GIVEN REQUEST 1: In the passage about the restaurant owner, what does it say a great restaurant is built on?
GIVEN REQUEST 2: Resume the passage about the restaurant owner, picking up right after its final sentence.
____ PAGE TEXT
Yes, a lot of the glow came from the lights. But the true ambiance came from a man who understood that above all…more important than the best food, the best menu, the best prices and the best wine, a great restaurant is built on relationships. It started at the top and trickled down to a staff that had the lowest turn over of any restaurant I have ever known. The exact same people were there to say goodbye to the week they left as were there when we first met them. As we said goodbye to the staff, we continuously heard how much they were going to miss working for such a wonderful boss. His relationship building skills create very loyal people in his life.
I have no doubt that in his next exciting adventure he will continue to be very successful. The ability to make people feel special, loved, relaxed and comfortable is an amazing gift and people will always flock to be near him and work with him.
________
____ SUPPLIED MATERIAL
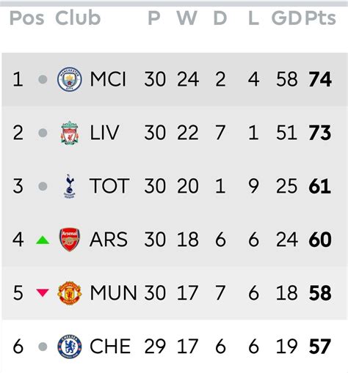Click the grey dot beside MCI
The height and width of the screenshot is (373, 348).
coord(43,79)
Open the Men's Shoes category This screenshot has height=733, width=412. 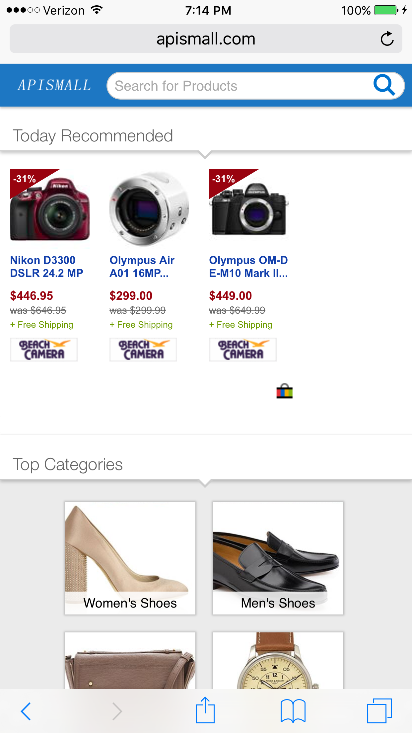pos(278,558)
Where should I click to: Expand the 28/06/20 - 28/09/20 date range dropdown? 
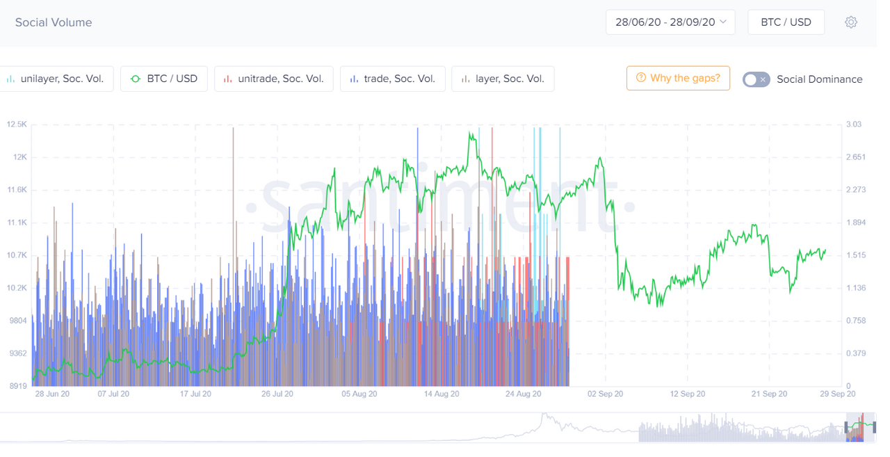point(670,22)
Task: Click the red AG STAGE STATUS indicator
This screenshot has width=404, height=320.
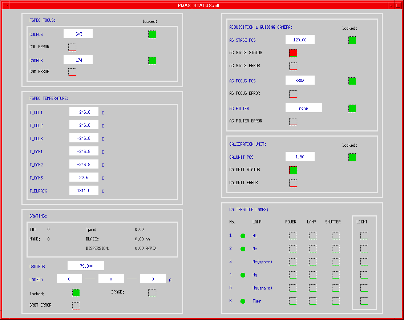Action: click(x=293, y=53)
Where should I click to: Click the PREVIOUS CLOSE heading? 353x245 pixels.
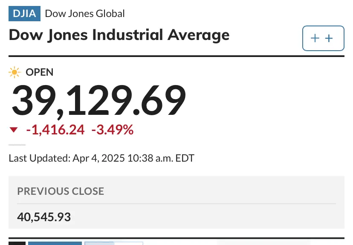click(x=61, y=191)
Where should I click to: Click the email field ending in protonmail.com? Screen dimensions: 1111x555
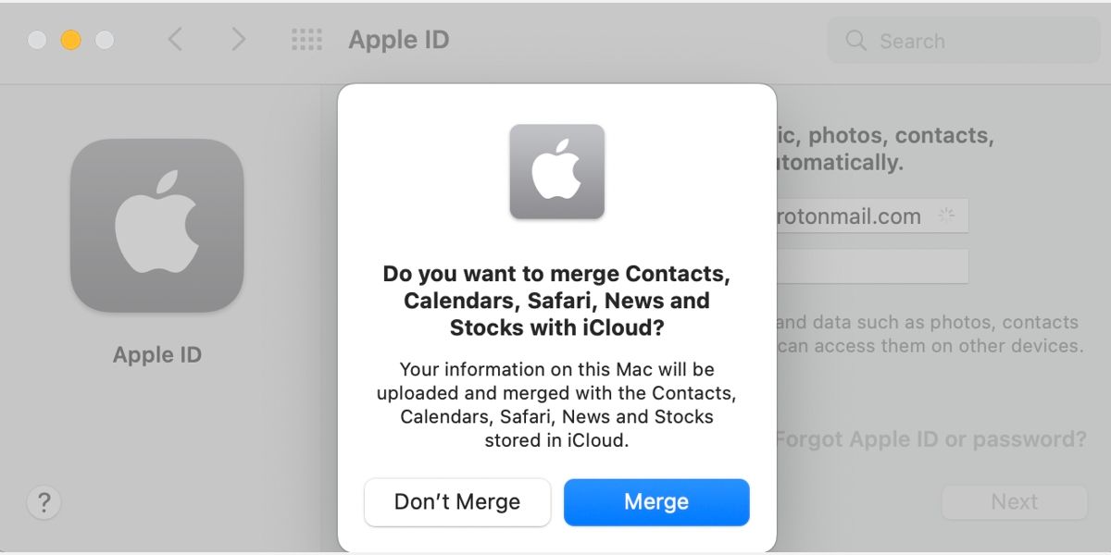point(870,216)
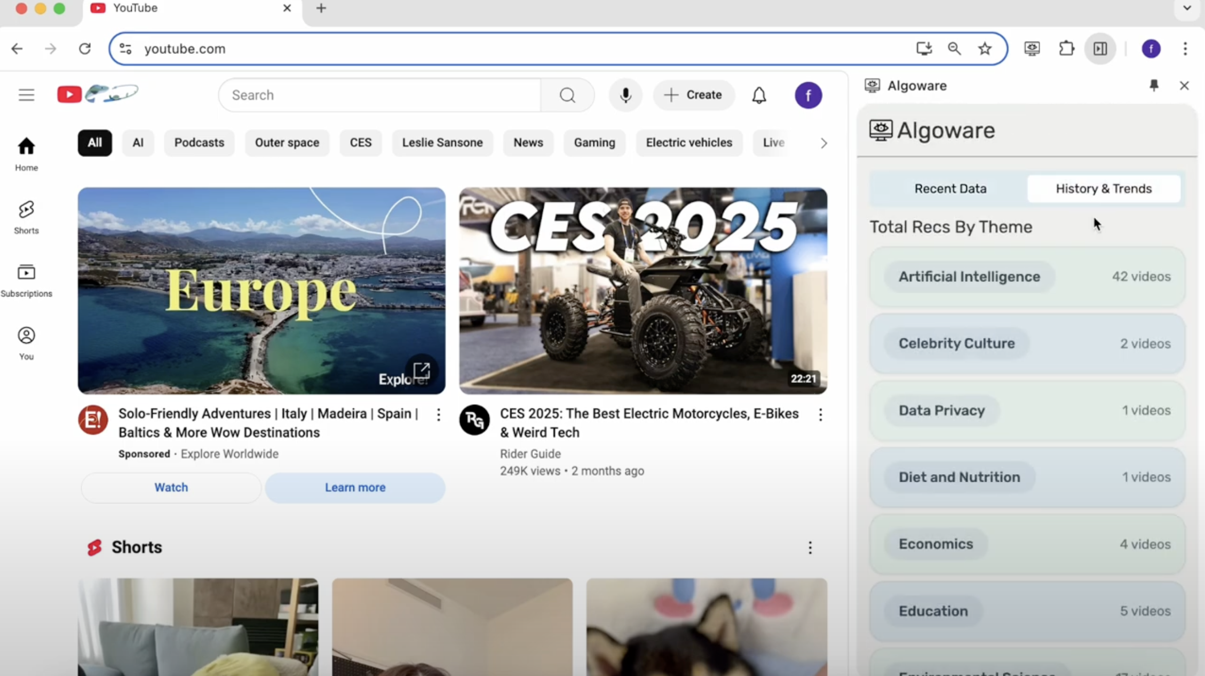1205x676 pixels.
Task: Open YouTube notifications bell
Action: point(759,95)
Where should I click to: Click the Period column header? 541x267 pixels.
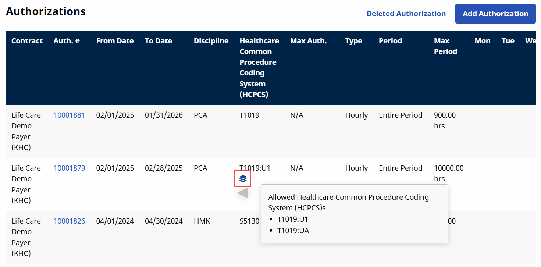[x=390, y=41]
________
EXPECTED ANSWER 1: Relationships.

EXPECTED ANSWER 2:
What is the lesson for the rest of us? Sometimes I think we are caught up in our material world. We think our dingy surroundings dictate that we can’t create an ambiance worth remembering. It isn’t true. We can create it in our businesses, in our homes and in our relationships with just a few simple things if we will slow down, take a few minutes and get creative. A giant bag of white tea lights are only a few dollars. Nature gives us ambiance every day. And….it doesn’t cost a penny to care about someone. It doesn’t cost a single penny to take a moment, walk around, and say, “How are you? I’m so glad you are here.” Making people feel special, carrying about them, listening to them, treating them as if they are important to you takes only a moment of your time.
You might never know when a door is going to close for the last time. You might not get the chance to say farewell. I am so glad that this time we did. So glad that we had time to say thank you for the memories, for the way they touched our hearts, our families and our lives. Some of the special moments of our life happened at The Bistro and I will always carry it in my heart. It reminds me that often, we take for granted these people and these moments in our lives and also, WE have the chance TO BE one of these kinds of people for the rest of the world.
Thank You to Kent, Marc and everyone at Bistro 22 for making our memories special.
There never IS enough time to do all the things we want to do. Let’s make the most of the time we have.
Make it Special.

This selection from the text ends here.